Elephants are big and heavy. Just how big and heavy is that? The largest elephant on record was an adult male African elephant that weighed about 24,000 pounds and was 13 feet tall at the shoulder! African elephants grow larger than Asian elephants. African elephants are the largest land animals with body growth continuing for up to 30 years. Bulls (males) may reach a height of 9-13 feet at the shoulder and weigh between 9,000-13,000 pounds. Cows (females) are smaller in size, averaging 7-9 feet at the shoulder and weighing between 4,500-7,000 pounds. An adult elephant will be almost as tall as it is long. The ears alone can measure nearly 6 feet high and 4 feet wide and weigh almost 100 pounds. These numbers apply to elephants who are well cared for in a zoo or circus. Insufficient food and drinking water and a lack of medical care mean that Wild elephants usually weigh less and are not as tall.
Baby elephants aren't lightweights. New-born elephants weigh from around 170 pounds to 248 pounds. Even so, a baby female only weighs about 4% of her adult weight, and a baby male elephant only weighs about 2% of his adult weight.
Even an elephant's teeth are heavy. Elephants have 1 upper and 1 lower molar on each side of their mouth. Each molar can weigh about 5 pounds and is the size of a brick. Tusks are really just elongated incisor teeth which have about one-third of their total length hidden inside the skull. Both males and female African elephants have tusks, while only male Asian elephants have tusks. tusks that grow throughout life, so the older the elephant the larger the tusk The largest tusk ever recorded weighed 214 pounds and was 138 inches long. Tusks of this size are not found on elephants today, because over the years hunters and poachers have taken animals with the largest tusks. Since tusk size is an inherited characteristic, it is rare to find one now that weighs more than 100 pounds.
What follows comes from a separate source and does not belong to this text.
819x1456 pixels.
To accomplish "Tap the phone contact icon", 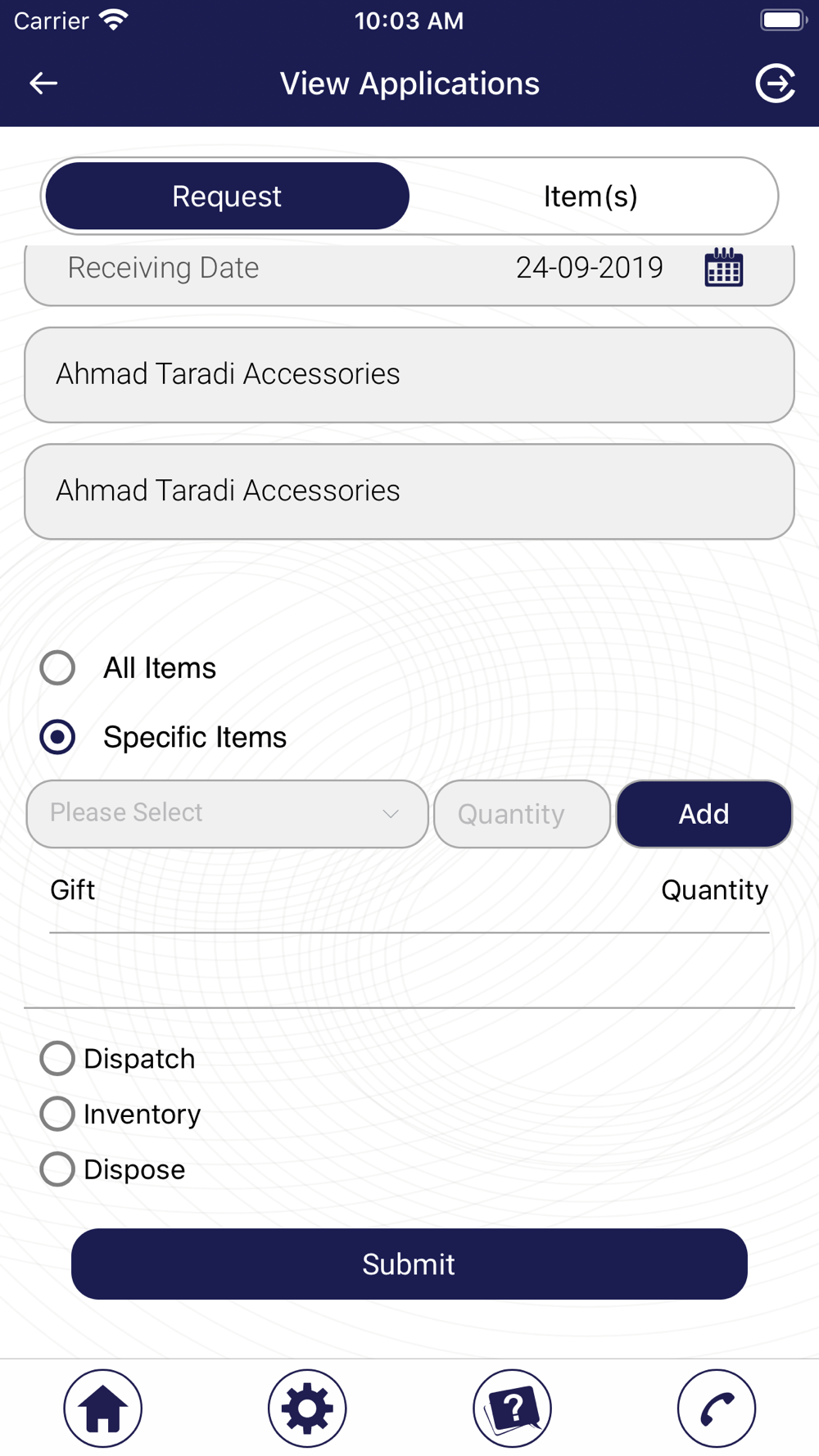I will 717,1408.
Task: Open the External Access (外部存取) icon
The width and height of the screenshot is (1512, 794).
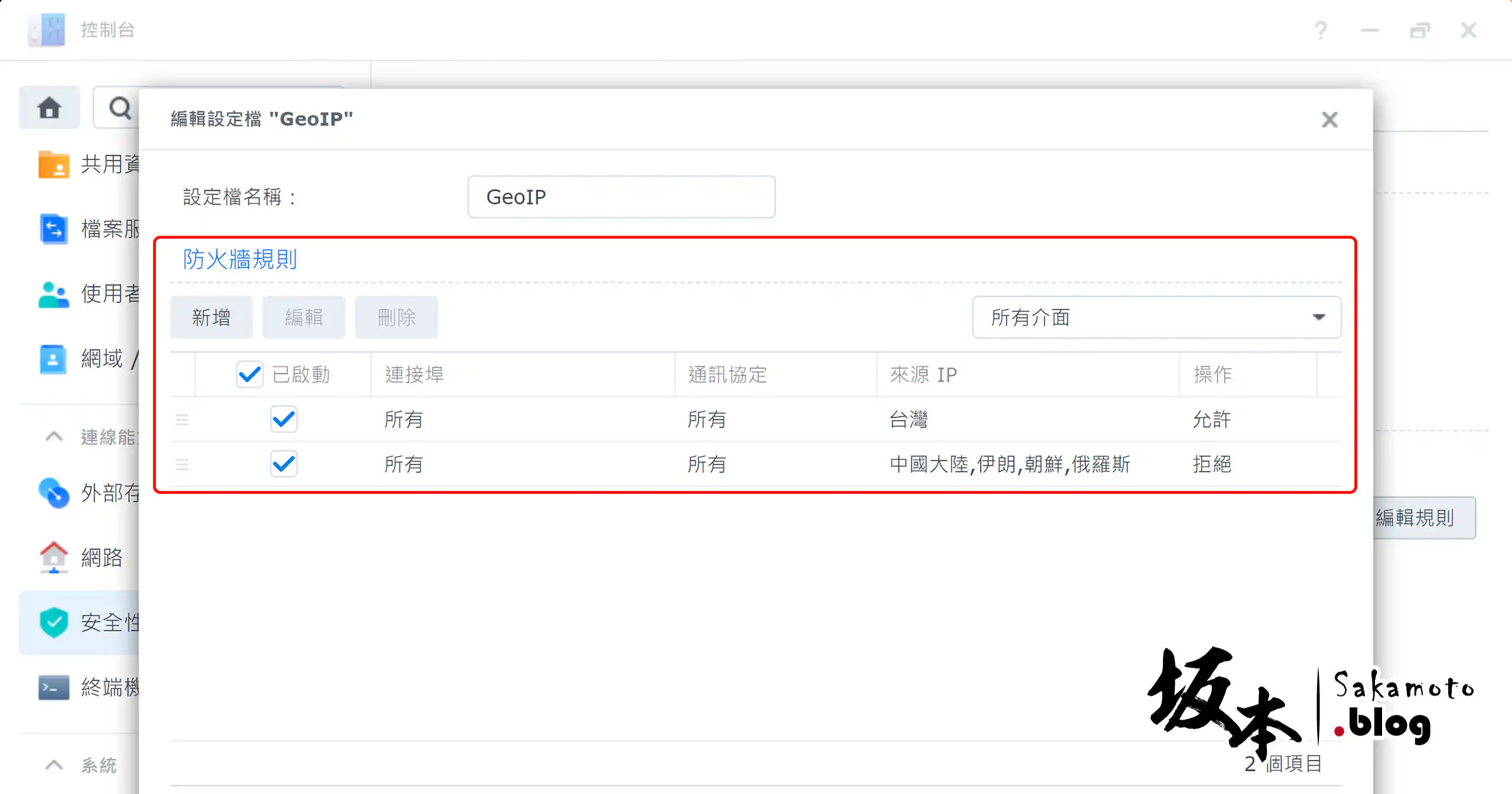Action: point(53,492)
One way to find out an elephant's weight is by using a formula. First you have to measure the elephant around her body just behind her front legs. Then measure her length, then the circumference of one of her footpads. Take these measurements in centimeters and enter them into the following formula
(11.5 * heart girth) + (7.55 * length) + (12.5 * pad circumference) - 4016 = elephant weight in kilograms
A more accurate way to get the elephant's weight is to put it on a scale. Of course, not many people, even if they own elephants, have a scale that is large enough. There are portable truck scales (acually they weigh trucks and anything else that will fit on them) that have 6 to 12 load cells or more depending on the length of the scale. When the San Diego Zoo wants to weigh their elephants, the California Highway Patrol brings in their portable truck scales and the elephants stand on them.